SAN FRANCISCO — More than 100 police officers gave protesters at the Occupy encampment in San Francisco five minutes to gather belongings before authorities took down about 100 tents and arrested 70 people as the camp was dismantled in an overnight raid.

A few officers remained at daybreak Wednesday as trash crews raked up paper and plastic bottles, removed chairs and other belongings that accumulated at the camp over the past two months and pressure-washed the sidewalks.

Dozens of police cars, fire engines and ambulances surrounded the campsite at Justin Herman Plaza and blocked off the area during the raid, which began shortly after 1 a.m.

Police did not immediately release how many people were in the plaza at the time, but campers put the estimate at 150.

“Most of the protesters went peacefully,” but one officer received minor injuries when two people threw a chair that cracked his face shield, said officer Albie Esparza. They were arrested on suspicion of felony assault. Dozens of others were arrested for illegal lodging in the plaza and failure to disperse. In all, 70 people were taken into custody.

Richard Kriedler with Occupy S.F. said some protesters were also injured, but he didn’t have the details.
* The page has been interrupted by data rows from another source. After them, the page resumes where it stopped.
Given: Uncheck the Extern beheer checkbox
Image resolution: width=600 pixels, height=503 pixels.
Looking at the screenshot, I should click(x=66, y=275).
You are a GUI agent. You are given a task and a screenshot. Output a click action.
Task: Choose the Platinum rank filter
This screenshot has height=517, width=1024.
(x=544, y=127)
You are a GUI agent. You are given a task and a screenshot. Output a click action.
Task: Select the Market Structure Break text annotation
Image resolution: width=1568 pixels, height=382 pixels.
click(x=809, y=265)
“This is a very emotional town. We have anarchists, we have very emotional people that this is not going to go over well with, and this could have been handled a lot better,” he said.

“A much more simple way to do it would have been direct contact with the mayor and city officials here with us, and even though they’ve been invited many times, they didn’t come.”
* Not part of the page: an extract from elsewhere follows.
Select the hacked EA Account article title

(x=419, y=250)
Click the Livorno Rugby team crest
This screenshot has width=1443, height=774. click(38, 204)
Jack Martin, of San Francisco, said he was trying to leave the plaza when he was zip-tied, taken to a police station, cited and released. Officers trashed his tent and personal belongings, he said.

“I lost everything I owned,” Martin, 51, said as tears welled up in his eyes. “Everything I owned is gone.”

He yelled at officers: “I was trying to get out of your way!”

Asked what he planned to do next, Martin replied, “Occupy, occupy, occupy, occupy.”

The tent city was set up in mid-October to protest bank bailouts and economic injustice.

Gene Doherty, 47, an Occupy protester who was not present during the raid but watched it on a live streaming website, said the Occupy protesters planned a noon rally at the site and still had several “mobile occupations” throughout the city.

“We will come back and reoccupy,” Doherty said. “A large segment of our community has no other options. They don’t have a home to go back to; this was their home.”

Protesters will continue to “send a message that this is our right to protest, our right to assemble, and to talk about the economic injustices in the world,” he said.